The numbers of articles in the Yomidas Rekishikan (ヨミダス歴史館; the database of the Yomiuri Shimbun; 1874–2021).

Note. Black bars indicate the numbers of articles in the scanned image dataset (1874–1989), and blue bars indicate the numbers of articles in the text dataset (1986–2021).

Fig. 2
figure 2

The numbers of articles in the Kikuzo II Visual (聞蔵IIビジュアル; the database of the Asahi Shimbun; 1879–2021).

Note. Black bars indicate the numbers of articles in the scanned image dataset (1879–1999), and blue bars indicate the numbers of articles in the text dataset (1984–2021).

Fig. 3
figure 3

The numbers of articles in the Maisaku (毎索; the database of the Mainichi Shimbun; 1872–2021).

Note. Black bars indicate the numbers of articles in the scanned image dataset (1872–1986), and blue bars indicate the numbers of articles in the text dataset (1987–2021).

In Fig. 3a, which visualizes the numbers of articles between 1872 and 2021, the numbers of yearly articles between 1872 and 1944 are difficult to see because they are relatively smaller than those after the period. Thus, I added the other figure (Fig. 3b) focusing on this period.

Figure 4 shows the numbers of articles in all three national newspapers by year to see differences among the three newspapers.

Fig. 4
figure 4

The numbers of articles in the three newspaper databases (1872–2021).

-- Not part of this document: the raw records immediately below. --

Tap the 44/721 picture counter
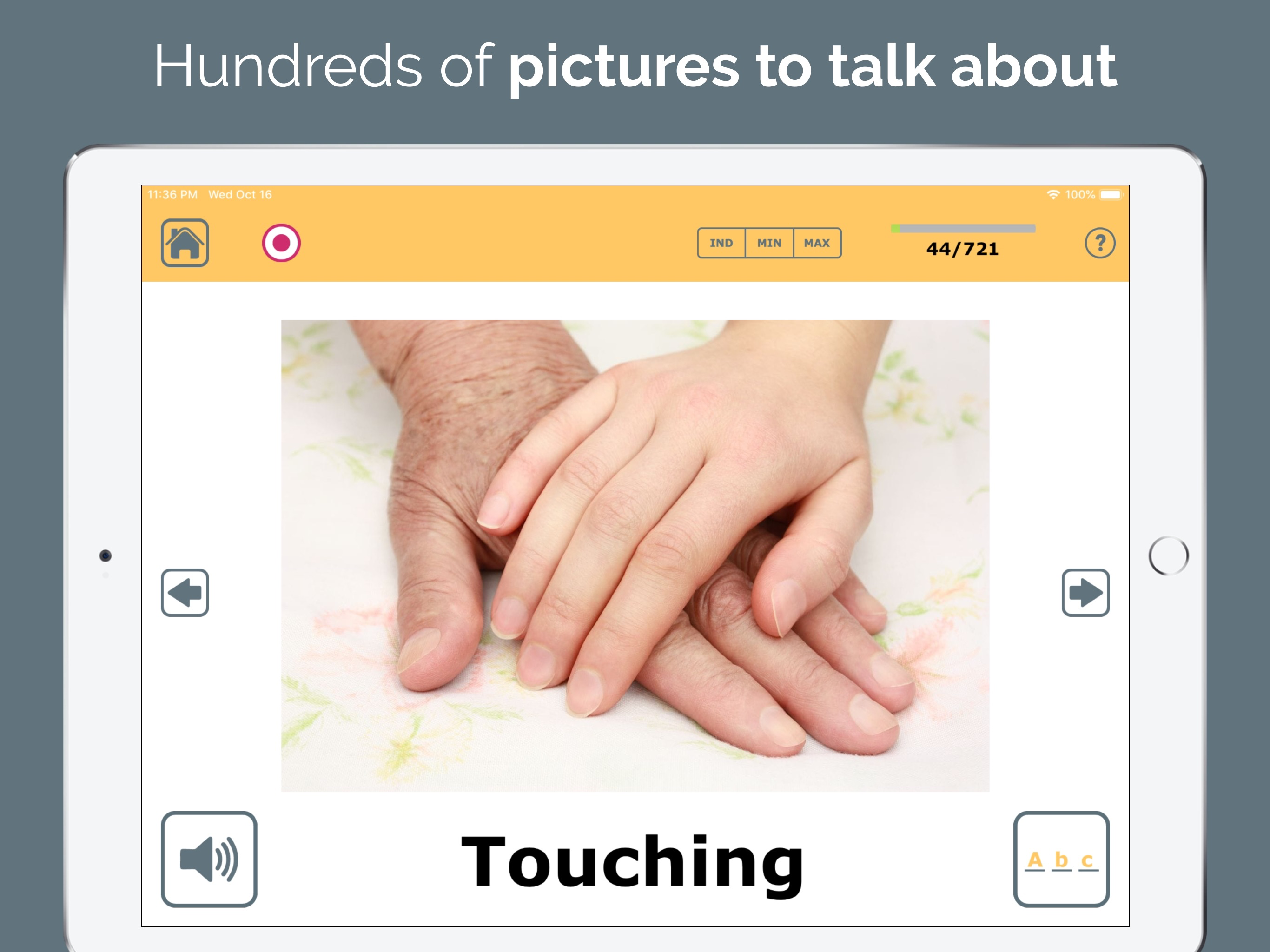Image resolution: width=1270 pixels, height=952 pixels. click(962, 249)
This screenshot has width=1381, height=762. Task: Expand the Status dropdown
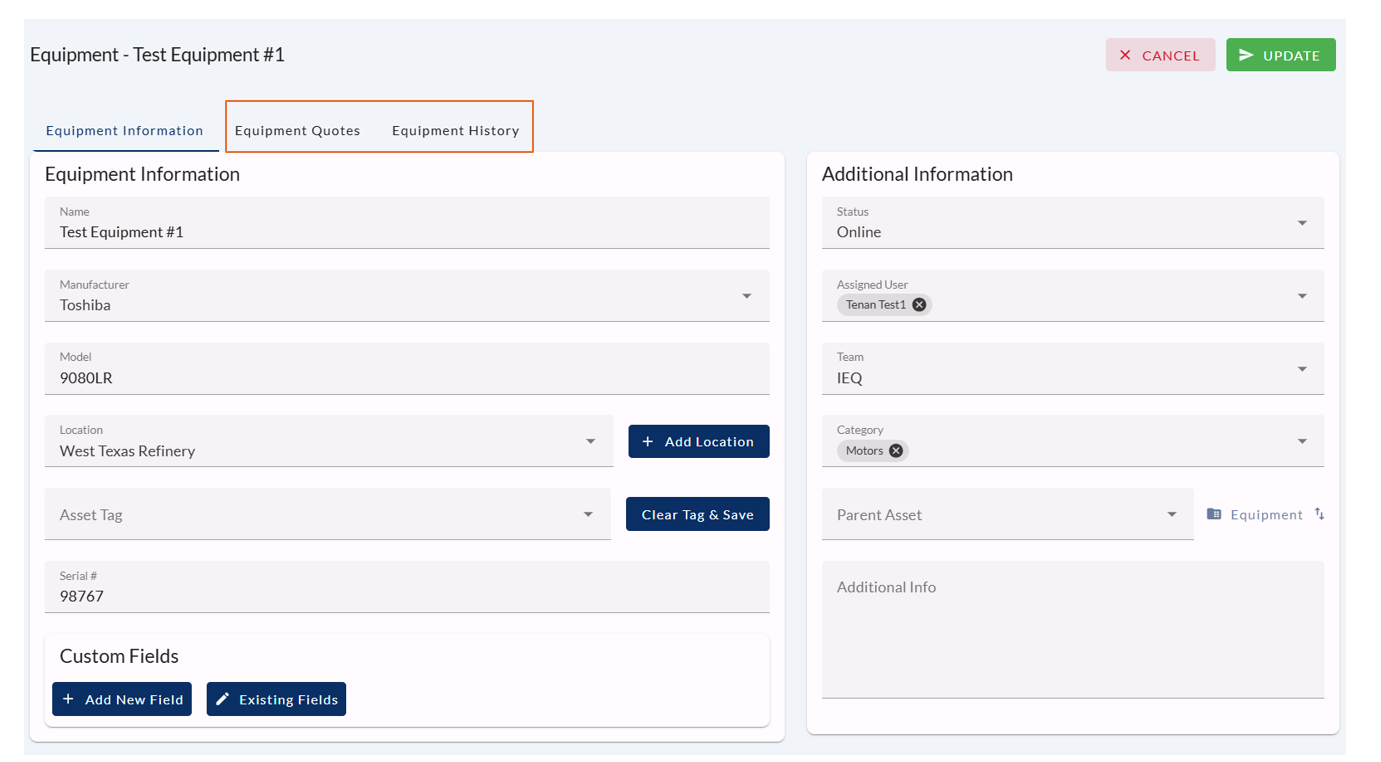pyautogui.click(x=1301, y=223)
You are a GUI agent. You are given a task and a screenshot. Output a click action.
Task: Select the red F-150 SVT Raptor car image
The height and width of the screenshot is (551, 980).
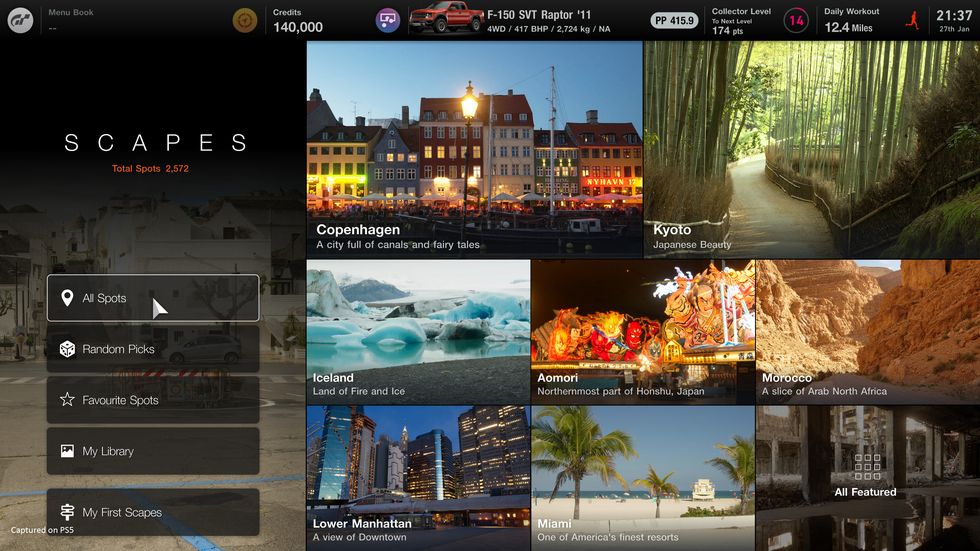[445, 18]
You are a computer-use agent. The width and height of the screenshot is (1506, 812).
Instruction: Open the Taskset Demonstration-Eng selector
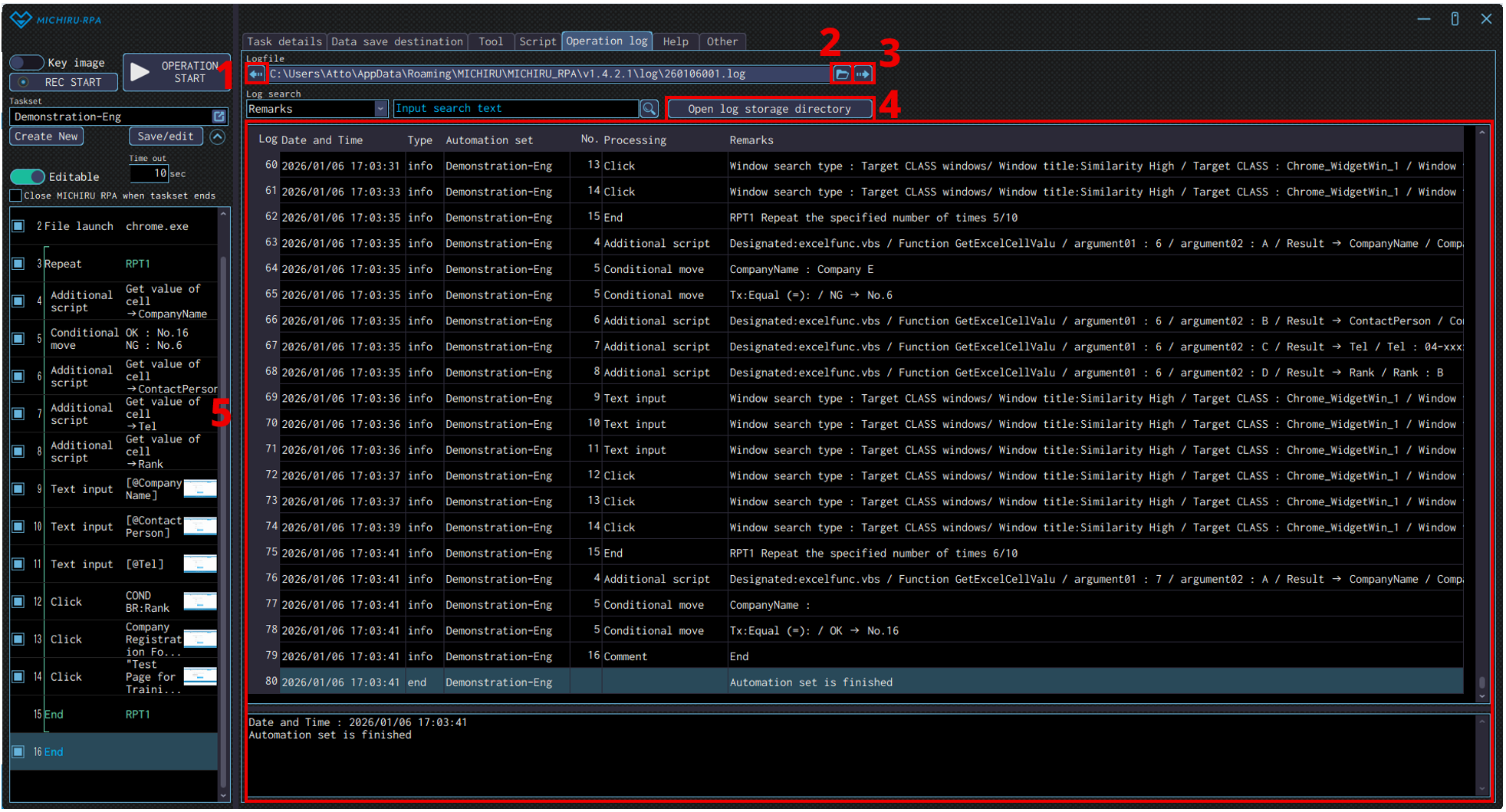112,117
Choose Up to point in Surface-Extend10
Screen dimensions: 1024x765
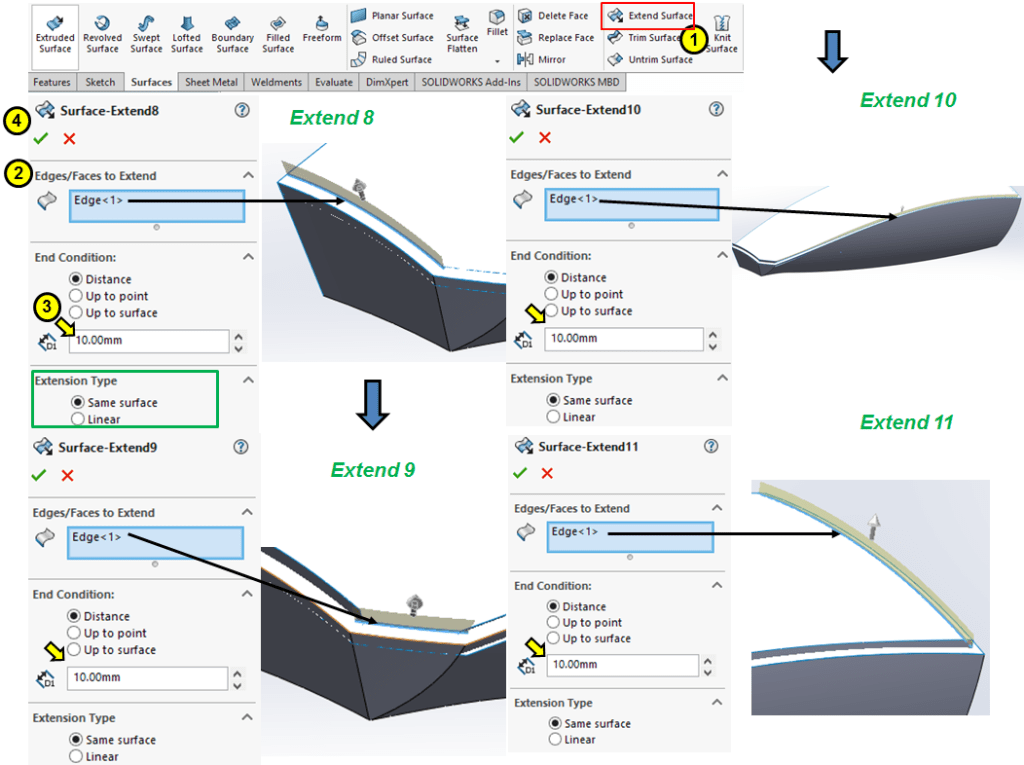click(x=552, y=294)
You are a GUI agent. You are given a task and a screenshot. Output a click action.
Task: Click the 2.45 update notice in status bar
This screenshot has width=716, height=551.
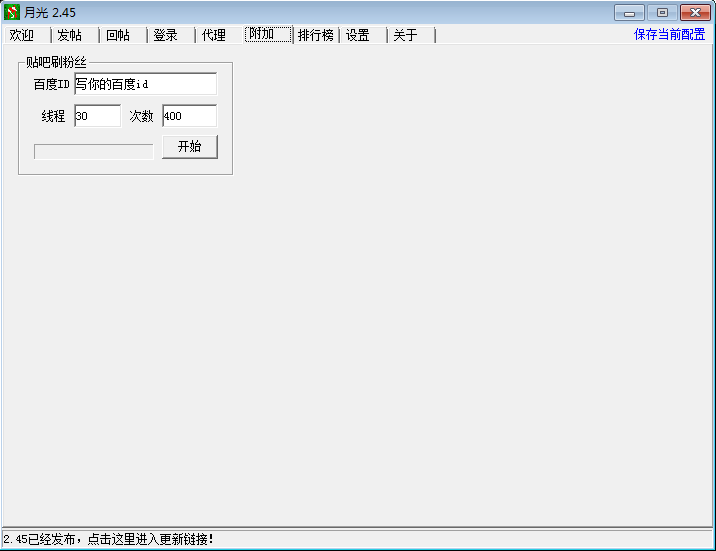109,540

Note. In the periods when there were two values from both the scanned image dataset and text dataset in the Yomidas Rekishikan (the Yomiuri Shimbun database) and the Kikuzo II Visual (the Asahi Shimbun database), larger values were used.

In this article, I provided the total numbers of articles by year in the databases. By applying this procedure, numbers of articles by component, such as sections (e.g., politics, economic), regions (e.g., Tokyo, Osaka), and time periods (e.g., before and after World War II, during major natural disasters) are also available.

Technical Validation

It is necessary to confirm whether the procedure indeed captures the number of articles by year in the databases: the validity of this procedure. I asked each of the newspaper companies (the Yomiuri Shimbun, the Asahi Shimbun, and the Mainichi Shimbun) whether a search without entering words in the search box indeed yields the number of articles for a given year. All the companies answered that this assumption is correct. Thus, the validity of this procedure has been officially confirmed.

Usage Notes

Three notes should be explained to use these data appropriately. First, these numbers are not equal to the numbers of articles published in printed versions of the newspapers. They might be different from each other. The databases do not include some articles for some reasons such as infringement of copyrights and protection of private information.

Second, the numbers in the databases are at the point of December 2022. As explained above, these numbers can change over time. Thus, if users of these datasets need accurate numbers of articles at a given time, it is recommended that they follow the same procedure that I explained above. If users do not need very exact numbers of articles, they can use these datasets as they are.

Third, the numbers do not include the number of advertisements published in newspapers because they are different from written articles in nature.